Detection of intracellular microRNA using a self-assembling magnetic resonance beacon

Abstract

microRNAs (miRNAs or miRs) are implicated in several biological processes such as proliferation, differentiation, apoptosis, development and disease. A number of miRNA imaging tools have been developed due to the scientific and clinical significance of miRNA. Current miRNA imaging techniques are based on reporter gene and molecular beacon systems, and most of these techniques utilize fluorescent probes. These techniques have been successfully used to study the function and interaction of miRNAs in the cellular environment. However, they have limited clinical applicability as imaging systems, mainly due to the inability of fluorescent probes to penetrate tissue. Magnetic resonance imaging (MRI) provides high resolution in three dimensions to analyze the anatomy and structure of tissues.
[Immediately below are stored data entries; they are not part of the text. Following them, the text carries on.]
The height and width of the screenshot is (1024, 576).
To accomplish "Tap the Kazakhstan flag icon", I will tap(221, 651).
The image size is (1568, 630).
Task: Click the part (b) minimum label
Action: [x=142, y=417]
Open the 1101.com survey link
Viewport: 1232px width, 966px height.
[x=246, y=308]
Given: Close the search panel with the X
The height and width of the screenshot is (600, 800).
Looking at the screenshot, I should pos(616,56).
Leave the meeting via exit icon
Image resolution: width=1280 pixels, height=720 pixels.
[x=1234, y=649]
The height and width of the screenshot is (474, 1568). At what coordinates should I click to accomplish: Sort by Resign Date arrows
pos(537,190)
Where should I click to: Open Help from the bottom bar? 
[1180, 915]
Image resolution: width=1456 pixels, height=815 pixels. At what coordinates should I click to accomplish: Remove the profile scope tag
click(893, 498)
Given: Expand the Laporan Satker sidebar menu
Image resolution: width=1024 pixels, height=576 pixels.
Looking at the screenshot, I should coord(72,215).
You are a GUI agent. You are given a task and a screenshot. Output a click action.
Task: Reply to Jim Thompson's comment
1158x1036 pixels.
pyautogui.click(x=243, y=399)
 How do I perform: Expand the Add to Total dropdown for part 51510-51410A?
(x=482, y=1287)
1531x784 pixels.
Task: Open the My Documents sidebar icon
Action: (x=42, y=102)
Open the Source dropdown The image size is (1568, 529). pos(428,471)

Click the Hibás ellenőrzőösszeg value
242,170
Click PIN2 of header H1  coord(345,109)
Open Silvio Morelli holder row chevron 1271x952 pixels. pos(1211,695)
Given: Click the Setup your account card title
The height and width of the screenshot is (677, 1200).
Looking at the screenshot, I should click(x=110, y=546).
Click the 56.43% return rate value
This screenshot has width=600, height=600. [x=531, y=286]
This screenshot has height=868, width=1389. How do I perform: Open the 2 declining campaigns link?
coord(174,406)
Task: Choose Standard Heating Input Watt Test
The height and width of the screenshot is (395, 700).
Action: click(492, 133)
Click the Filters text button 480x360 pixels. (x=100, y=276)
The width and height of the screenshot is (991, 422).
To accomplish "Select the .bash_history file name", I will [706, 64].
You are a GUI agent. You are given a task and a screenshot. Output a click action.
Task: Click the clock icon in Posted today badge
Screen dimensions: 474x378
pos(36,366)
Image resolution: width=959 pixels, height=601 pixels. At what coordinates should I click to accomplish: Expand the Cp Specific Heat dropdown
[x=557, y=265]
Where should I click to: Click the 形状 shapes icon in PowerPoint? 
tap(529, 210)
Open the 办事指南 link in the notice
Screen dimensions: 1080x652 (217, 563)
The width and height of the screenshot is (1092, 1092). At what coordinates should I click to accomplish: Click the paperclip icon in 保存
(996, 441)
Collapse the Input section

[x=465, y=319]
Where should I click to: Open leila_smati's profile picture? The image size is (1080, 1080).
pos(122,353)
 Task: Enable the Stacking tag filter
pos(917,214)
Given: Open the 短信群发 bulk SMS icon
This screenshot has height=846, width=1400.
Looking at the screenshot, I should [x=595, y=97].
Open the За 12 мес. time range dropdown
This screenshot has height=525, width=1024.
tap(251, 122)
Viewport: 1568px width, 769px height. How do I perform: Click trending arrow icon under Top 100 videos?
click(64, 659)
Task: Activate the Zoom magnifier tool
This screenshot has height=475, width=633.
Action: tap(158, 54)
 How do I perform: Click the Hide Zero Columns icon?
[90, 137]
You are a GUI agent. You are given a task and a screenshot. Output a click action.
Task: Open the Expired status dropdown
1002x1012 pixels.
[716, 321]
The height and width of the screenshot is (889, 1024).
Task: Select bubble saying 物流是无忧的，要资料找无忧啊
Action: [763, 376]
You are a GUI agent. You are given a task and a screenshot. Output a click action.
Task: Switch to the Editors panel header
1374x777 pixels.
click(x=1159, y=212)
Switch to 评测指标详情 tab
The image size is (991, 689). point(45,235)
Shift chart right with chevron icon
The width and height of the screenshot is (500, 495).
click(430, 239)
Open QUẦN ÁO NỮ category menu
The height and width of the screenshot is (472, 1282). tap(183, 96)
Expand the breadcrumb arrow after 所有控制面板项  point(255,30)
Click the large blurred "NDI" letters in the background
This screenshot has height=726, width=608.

We developed a self-assembling magnetic nanoparticle based molecular beacon (miR124a MR beacon) to detect miR124a in mammalian cells and tissues during neuronal differentiation by T2-weighted magnetic resonance (MR). The self-assembled structure of the miR124a MR beacons was induced by incubating 3’-adaptor, 5’-adaptor and miR linker containing the miR124a binding sequence and adaptor binding sequence. When the miR124a expression level was low in cells and tissues, the MR signal of the miR124a MR beacons was quenched. As the concentration of miR124a increased during neuronal differentiation, selective hybridization occurred between miR124a and the miR124a binding sequence of the miR124a MR beacon. This ultimately induced nanoparticle disassembly and a gradual increase in the MR signal. Our findings suggest that this method can be used to monitor the expression of miRNAs, as well as other intracellular genetic and cellular processes, by MR imaging in vivo.